The circle of the living.
My community of friends singing, praying, drumming on my behalf as my legs
began giving away, as I staggered with my walking stick. The medicine of
a prayerful community: the next day I put my stick down only to use it, as
Deena said, because the time had come for me to lean on the ancestors.
Dr. Lobsang Dhondup practiced Tibetan medicine for five years in Mongolia,
is now in a clinic in San Diego. He met me with silence as he spent ten minutes
taking my pulses in both my arms, his eyes closed in deep focus. Then he
looked up and said, “You have MS don’t you?” Lobsang collaborated with neurologists
at UCSB regarding MS.
My pulses, he told me, showed chronic inflammation, and he prescribed herbs
and a rigorous diet to calm my inflamed self. Initially I resisted. No chili!

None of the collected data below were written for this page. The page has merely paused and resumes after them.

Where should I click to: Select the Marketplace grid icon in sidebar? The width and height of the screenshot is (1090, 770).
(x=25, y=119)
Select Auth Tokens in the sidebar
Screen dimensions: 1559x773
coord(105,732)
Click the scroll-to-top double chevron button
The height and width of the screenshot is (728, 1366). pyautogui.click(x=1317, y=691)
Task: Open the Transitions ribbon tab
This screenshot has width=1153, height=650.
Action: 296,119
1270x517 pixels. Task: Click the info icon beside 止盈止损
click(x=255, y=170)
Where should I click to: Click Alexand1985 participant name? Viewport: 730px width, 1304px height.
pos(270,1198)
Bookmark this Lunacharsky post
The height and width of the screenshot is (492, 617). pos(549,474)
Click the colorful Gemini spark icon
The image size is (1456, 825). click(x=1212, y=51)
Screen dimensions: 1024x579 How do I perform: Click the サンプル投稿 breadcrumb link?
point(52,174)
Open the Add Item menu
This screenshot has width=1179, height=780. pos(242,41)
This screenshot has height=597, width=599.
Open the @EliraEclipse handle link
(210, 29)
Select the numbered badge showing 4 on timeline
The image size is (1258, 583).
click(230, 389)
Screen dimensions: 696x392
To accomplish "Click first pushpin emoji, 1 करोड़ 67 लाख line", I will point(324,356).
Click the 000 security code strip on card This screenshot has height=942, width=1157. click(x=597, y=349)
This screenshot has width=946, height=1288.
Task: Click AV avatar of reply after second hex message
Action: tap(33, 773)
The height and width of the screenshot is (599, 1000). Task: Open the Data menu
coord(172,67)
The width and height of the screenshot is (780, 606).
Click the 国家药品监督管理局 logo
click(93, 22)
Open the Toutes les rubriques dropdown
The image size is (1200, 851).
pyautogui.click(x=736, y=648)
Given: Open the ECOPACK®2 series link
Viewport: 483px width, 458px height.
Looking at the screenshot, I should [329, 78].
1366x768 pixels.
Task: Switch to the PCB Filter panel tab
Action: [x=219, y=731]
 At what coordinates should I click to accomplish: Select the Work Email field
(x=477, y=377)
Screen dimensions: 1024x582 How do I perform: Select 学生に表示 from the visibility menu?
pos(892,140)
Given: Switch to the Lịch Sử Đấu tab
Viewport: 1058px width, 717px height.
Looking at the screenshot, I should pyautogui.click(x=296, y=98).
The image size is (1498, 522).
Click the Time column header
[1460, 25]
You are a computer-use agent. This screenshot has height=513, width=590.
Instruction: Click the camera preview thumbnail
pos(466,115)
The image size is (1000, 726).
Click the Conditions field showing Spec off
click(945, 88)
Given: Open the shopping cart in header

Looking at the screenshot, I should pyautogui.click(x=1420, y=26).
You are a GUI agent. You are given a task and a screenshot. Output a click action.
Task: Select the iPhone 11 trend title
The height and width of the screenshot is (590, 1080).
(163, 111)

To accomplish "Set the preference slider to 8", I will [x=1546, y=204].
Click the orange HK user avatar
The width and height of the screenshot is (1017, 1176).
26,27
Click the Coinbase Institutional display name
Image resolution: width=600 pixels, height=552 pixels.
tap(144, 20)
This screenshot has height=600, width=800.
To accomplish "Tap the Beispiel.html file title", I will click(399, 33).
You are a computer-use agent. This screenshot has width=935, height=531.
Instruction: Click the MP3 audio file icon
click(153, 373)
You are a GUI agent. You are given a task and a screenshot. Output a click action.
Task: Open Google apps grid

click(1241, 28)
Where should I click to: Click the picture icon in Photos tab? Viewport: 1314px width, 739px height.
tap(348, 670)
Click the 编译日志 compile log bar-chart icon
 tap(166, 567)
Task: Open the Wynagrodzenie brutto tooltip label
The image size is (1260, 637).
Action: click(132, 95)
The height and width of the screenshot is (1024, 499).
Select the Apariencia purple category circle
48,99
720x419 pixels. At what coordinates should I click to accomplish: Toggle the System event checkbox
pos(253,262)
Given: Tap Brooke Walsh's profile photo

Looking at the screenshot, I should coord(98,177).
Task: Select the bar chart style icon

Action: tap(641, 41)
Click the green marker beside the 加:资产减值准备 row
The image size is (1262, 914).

No sugar, wheat, alcohol, mangos! No etc! This diet messed seriously with
my inner Mexican.
Because of Lobsang and his kind Buddhist demeanor, I’ve ceased to see MS
as an enemy. The diet behooves me to regard it as the Guest, that it be at
ease. My meditation is how to be hospitable to this one who has so much
to teach me. Again, surrender.
Dr. Bill Gray is a homeopath who knows the poetry of symptoms. In homeopathy
there is compassion in the activity of diagnosis, so that my symptoms in
their strange peculiarity sing, call and response with the possible remedies:
gold, sulfur, falcon’s blood. Bill, like myself, is a refugee from allopathy,
a Stanford trained MD, taken almost thirty years by another paradigm. “Laws
of cure!” he marvels. “Symptoms as the body’s native wisdom about healing.”
This seems close to the understanding in African medicine that with sacred
illness one is healed by the spirit of the disease itself.
Multiple sclerosis has drawn me as a healer into this circle of healers,
some that I have named, others that I’m just beginning to know. Again, healing
and initiation is the medicine of community, the weave of the many hands.
MS itself is the subtlest and most deft of healers, a true and vivid spirit
ally, the one who knows the intimate cellular truth, undisguised, undeniable
and utterly transparent. Among the living and the spirits this Guest turns
a face that is not without beauty. Who am I to argue that fate has delivered
me here by accident, has called me towards the dance with this one so real
in its intelligence, so relentless in its wisdom?